A União dos Sindicatos de Castelo Branco (USCB), através de comunicado, diz que “no distrito de Castelo Branco, tal como no país, foram muitas as empresas que recorreram ao regime de «lay-off» simplificado”, o que para esta estrutura obrigou muitos trabalhadores “a ir para a casa a tempo completo ou parcial com perda significativa do seu rendimento”, sendo que “as grandes empresas foram as que mais facilmente viram a sua candidatura aprovada e as micro, pequenas e médias empresas foram as que tiveram mais dificuldades a aceder a este instrumento”.

A USCB continua o seu comunicado dizendo que “os dados oficiais dizem que no país uma em cada duas das grandes empresas está a receber apoios do estado, enquanto as micro e pequenas empresas a ser apoiadas não chegam a uma em cada dez”, prova que “este instrumento não é igual para todas”.

“No actual formato do «lay-off» simplificado, as empresas recebem, a segurança social paga e os trabalhadores perdem, pois estes apenas recebem 2/3 da sua remuneração (a maioria receberá 635 euros aos quais são deduzidos os 11% para a segurança social)”, continuam dizendo que apesar disto, as empresas apenas pagam um terço de “70% da remuneração dos trabalhadores, ficam isentas de pagar à segurança social”, recebendo ainda, no final, salário mínimo nacional “por cada trabalhador colocado naquela situação”.

A união de sindicatos sustenta que “a direita política e a direita económica e social, com o impulso do Presidente da República, pressionam o governo para haver um prolongamento do «lay-off» simplificado, podendo ir até Setembro ou até final do ano.
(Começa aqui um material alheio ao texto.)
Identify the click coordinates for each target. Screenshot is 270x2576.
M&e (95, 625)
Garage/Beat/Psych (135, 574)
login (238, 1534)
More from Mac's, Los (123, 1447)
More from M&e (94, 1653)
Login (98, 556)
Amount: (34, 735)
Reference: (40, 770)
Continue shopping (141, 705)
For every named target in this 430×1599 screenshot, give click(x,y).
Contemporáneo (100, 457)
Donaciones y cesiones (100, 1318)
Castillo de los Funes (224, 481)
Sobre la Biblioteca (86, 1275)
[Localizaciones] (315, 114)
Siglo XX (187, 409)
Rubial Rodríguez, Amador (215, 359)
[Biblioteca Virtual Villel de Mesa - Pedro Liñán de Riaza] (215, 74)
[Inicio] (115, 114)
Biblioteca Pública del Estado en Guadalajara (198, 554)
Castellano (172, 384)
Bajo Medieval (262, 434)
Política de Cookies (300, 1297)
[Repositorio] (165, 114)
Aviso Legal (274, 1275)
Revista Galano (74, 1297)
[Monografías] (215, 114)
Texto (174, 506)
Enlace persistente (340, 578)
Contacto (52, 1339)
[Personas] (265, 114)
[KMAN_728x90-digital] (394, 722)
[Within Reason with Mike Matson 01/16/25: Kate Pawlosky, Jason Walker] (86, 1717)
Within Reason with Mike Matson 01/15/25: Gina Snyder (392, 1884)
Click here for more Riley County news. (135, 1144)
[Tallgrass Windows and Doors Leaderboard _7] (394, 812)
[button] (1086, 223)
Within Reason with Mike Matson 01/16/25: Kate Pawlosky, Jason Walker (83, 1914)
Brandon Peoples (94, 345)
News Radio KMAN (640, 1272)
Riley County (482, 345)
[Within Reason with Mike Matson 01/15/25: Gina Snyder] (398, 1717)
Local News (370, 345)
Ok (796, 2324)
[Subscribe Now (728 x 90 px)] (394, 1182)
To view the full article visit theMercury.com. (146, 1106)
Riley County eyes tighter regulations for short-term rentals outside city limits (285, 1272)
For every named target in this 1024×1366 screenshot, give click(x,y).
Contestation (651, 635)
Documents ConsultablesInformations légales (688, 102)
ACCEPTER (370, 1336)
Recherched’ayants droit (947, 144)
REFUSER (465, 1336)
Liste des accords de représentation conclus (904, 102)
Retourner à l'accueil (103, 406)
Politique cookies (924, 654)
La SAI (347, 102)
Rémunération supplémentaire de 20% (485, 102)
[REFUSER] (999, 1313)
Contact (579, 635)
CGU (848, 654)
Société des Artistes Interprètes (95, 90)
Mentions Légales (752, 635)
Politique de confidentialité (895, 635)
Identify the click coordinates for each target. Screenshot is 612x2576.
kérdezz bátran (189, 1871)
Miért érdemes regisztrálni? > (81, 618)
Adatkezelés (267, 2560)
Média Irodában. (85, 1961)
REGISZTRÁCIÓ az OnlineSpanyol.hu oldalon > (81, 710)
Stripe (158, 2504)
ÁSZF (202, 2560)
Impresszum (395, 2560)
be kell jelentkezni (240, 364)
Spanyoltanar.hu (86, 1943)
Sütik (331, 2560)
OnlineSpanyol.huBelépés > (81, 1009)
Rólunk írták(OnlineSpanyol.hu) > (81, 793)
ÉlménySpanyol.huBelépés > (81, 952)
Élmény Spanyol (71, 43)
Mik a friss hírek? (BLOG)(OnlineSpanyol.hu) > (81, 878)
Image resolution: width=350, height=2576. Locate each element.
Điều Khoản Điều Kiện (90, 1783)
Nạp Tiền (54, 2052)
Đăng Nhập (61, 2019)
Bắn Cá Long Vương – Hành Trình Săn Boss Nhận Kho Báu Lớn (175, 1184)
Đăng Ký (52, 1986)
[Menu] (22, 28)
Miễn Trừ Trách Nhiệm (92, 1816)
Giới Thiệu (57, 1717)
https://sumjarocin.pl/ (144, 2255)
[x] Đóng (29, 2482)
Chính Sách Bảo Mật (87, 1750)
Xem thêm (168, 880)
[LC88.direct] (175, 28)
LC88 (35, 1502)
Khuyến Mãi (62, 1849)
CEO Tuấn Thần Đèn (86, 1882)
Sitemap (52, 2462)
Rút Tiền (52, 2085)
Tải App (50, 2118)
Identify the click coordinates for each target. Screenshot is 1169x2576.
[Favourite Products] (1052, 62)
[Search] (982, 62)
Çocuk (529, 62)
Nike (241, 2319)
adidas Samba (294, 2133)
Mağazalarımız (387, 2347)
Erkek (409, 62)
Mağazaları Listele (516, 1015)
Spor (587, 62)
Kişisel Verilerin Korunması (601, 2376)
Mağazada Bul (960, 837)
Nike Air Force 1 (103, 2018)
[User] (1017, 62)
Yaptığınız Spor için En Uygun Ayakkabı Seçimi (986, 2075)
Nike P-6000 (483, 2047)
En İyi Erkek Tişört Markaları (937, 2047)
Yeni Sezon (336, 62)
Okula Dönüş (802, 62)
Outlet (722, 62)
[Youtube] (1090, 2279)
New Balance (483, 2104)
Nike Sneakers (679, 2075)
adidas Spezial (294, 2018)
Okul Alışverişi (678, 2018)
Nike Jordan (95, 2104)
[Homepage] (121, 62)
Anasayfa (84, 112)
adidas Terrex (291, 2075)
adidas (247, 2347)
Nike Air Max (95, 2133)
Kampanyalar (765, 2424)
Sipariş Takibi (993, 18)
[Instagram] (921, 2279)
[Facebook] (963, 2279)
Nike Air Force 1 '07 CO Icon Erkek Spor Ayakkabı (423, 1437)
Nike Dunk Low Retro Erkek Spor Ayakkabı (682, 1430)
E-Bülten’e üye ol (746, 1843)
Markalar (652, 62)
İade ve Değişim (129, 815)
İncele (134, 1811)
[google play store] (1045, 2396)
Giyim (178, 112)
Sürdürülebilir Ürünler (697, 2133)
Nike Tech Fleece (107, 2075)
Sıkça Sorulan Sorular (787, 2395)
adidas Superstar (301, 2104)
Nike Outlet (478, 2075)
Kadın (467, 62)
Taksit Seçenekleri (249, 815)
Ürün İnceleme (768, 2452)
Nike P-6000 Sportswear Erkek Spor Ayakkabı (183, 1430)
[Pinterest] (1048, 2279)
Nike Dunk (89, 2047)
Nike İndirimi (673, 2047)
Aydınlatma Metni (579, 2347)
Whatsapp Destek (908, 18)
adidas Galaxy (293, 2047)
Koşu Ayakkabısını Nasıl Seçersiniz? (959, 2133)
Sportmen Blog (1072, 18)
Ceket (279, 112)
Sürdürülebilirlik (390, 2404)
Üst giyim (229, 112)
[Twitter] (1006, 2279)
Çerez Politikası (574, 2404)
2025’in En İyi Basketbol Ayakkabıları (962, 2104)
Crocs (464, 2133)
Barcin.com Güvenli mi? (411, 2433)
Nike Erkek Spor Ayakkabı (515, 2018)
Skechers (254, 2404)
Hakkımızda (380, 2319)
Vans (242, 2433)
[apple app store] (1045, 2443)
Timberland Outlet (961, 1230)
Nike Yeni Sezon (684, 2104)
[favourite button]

Se isto vier a acontecer os trabalhadores atingidos vão continuar a ter uma acentuada e inaceitável perda de rendimento e, prolongando-se até final do ano, o que vai acontecer é a tentativa de alterar o período de gozo das férias e a redução do valor das férias, do subsídio de férias e do 13º mês”.

Face a esta situação, a USCB “exorta os trabalhadores a lutarem nas empresas contra um «lay-off» que lhes rouba o salário e o futuro” e disponibiliza-se para “a realização das acções e iniciativas gerais que se venham a mostrar necessárias”, deixando a pergunta “É legítimo que as grandes empresas não paguem, pelo menos, a diferença entre o que lhes dá a Segurança Social e a totalidade do salário dos trabalhadores”.